» Available data:
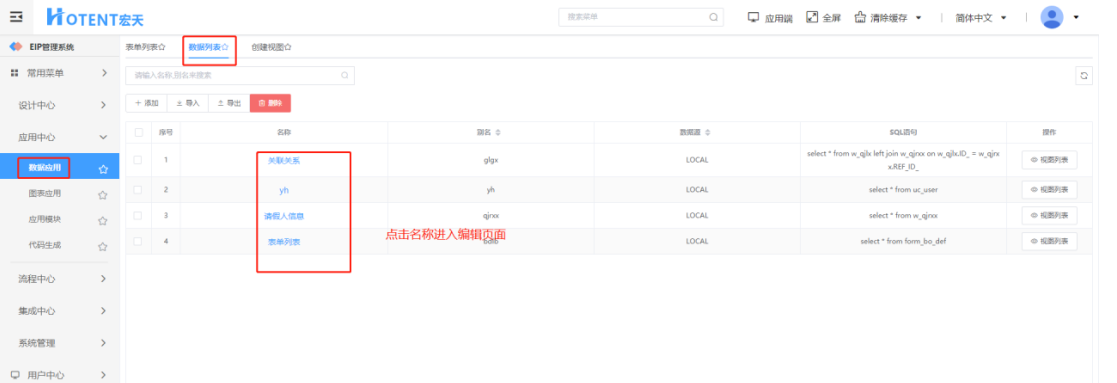This screenshot has width=1117, height=383.
Task: Favorite 数据应用 with its star icon
Action: (x=103, y=169)
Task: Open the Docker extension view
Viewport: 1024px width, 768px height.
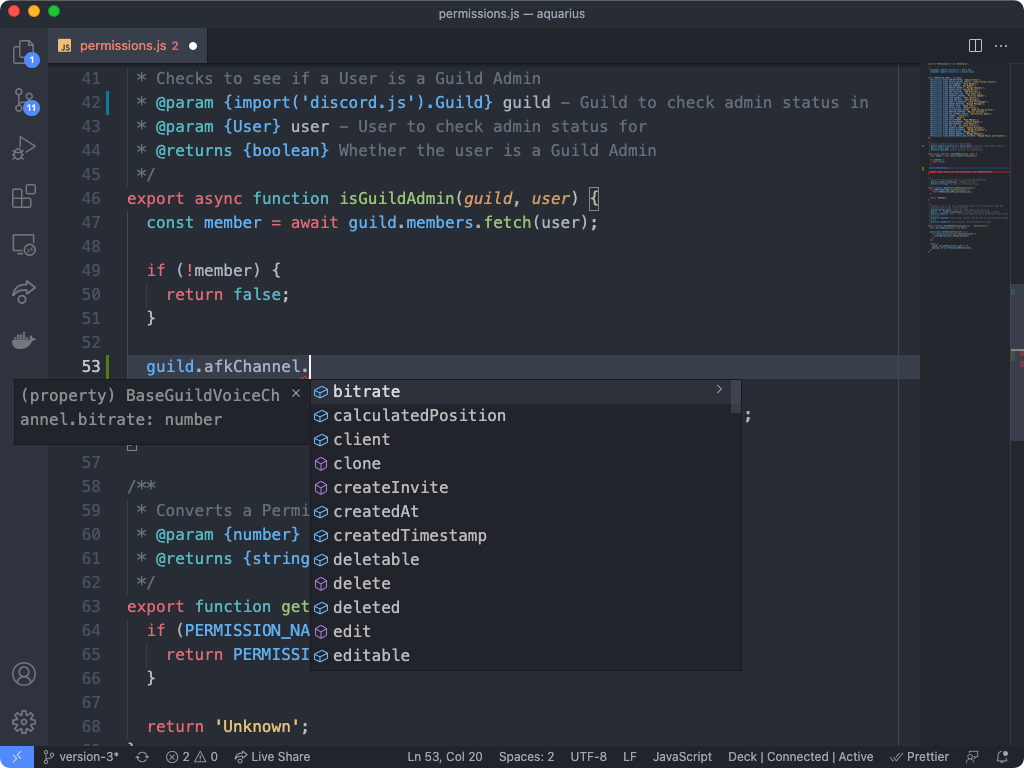Action: (x=23, y=339)
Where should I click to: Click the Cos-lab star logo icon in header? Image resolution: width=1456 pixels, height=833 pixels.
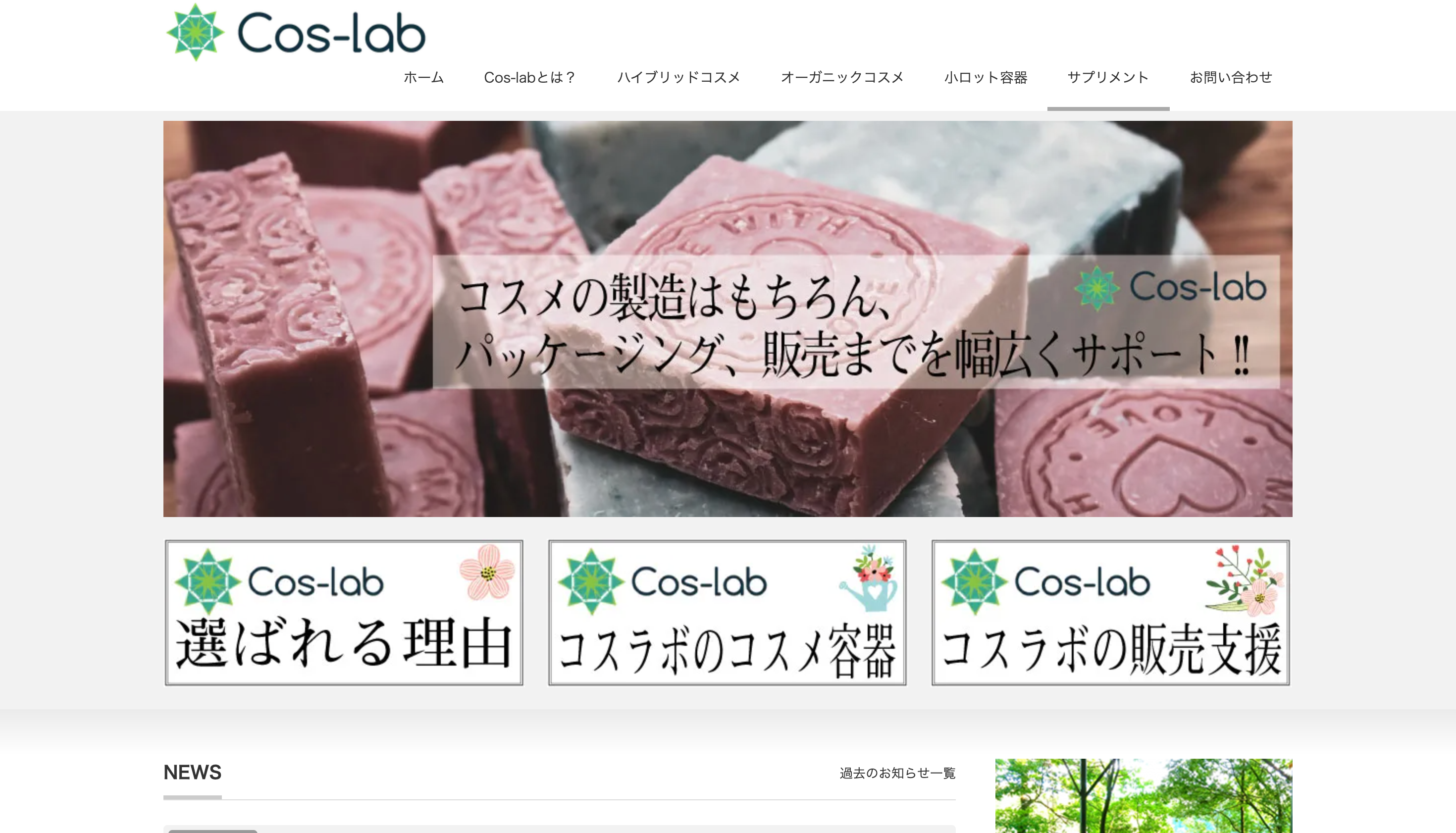pyautogui.click(x=195, y=32)
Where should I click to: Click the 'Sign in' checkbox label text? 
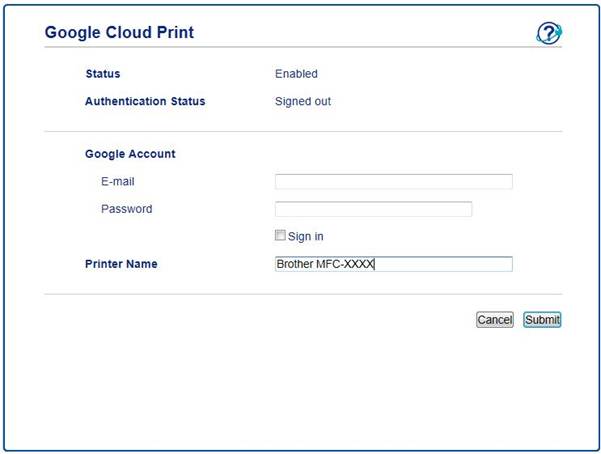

» Problem: Your task is to quote exactly the lines from the one with "Where should I click to: Click the Cos-lab" through the end of the material, both included, without reproducing any pictures.

» Solution to the exercise:
Where should I click to: Click the Cos-lab star logo icon in header? Image resolution: width=1456 pixels, height=833 pixels.
pyautogui.click(x=195, y=32)
Where should I click to: Click the 'Sign in' checkbox label text? 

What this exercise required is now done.